WHAT IS REQUIRED:
Nothing but a number should be given: how many lines of the records include "will"?

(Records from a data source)
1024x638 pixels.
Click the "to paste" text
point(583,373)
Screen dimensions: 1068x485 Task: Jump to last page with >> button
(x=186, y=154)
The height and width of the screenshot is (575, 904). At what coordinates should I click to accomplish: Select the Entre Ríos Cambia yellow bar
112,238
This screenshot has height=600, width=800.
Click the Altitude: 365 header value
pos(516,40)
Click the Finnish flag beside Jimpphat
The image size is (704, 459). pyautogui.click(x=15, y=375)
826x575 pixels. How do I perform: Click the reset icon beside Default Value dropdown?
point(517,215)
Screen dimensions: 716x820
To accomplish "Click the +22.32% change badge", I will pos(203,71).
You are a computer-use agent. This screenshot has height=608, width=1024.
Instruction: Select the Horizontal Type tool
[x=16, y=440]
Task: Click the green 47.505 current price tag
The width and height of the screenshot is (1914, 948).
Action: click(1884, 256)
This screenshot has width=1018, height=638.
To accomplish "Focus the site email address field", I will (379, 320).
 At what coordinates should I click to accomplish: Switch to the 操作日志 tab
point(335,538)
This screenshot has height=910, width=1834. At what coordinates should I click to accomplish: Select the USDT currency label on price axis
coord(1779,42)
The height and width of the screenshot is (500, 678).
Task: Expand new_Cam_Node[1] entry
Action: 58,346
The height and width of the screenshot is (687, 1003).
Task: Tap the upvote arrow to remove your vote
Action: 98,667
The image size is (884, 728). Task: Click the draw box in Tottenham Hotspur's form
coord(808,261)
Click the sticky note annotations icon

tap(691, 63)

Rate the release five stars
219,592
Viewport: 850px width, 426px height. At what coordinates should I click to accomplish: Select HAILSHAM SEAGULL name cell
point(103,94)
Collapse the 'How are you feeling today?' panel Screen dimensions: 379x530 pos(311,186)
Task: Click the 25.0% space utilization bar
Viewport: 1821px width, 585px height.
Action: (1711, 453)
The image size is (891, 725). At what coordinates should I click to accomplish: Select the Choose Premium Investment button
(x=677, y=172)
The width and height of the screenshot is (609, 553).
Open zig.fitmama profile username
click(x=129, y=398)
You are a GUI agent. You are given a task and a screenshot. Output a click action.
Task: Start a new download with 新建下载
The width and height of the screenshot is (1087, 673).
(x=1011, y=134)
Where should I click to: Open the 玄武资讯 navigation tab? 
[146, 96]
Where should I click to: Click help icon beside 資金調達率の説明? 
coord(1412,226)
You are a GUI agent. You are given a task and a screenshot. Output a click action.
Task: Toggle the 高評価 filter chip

YOUR SOLUTION:
2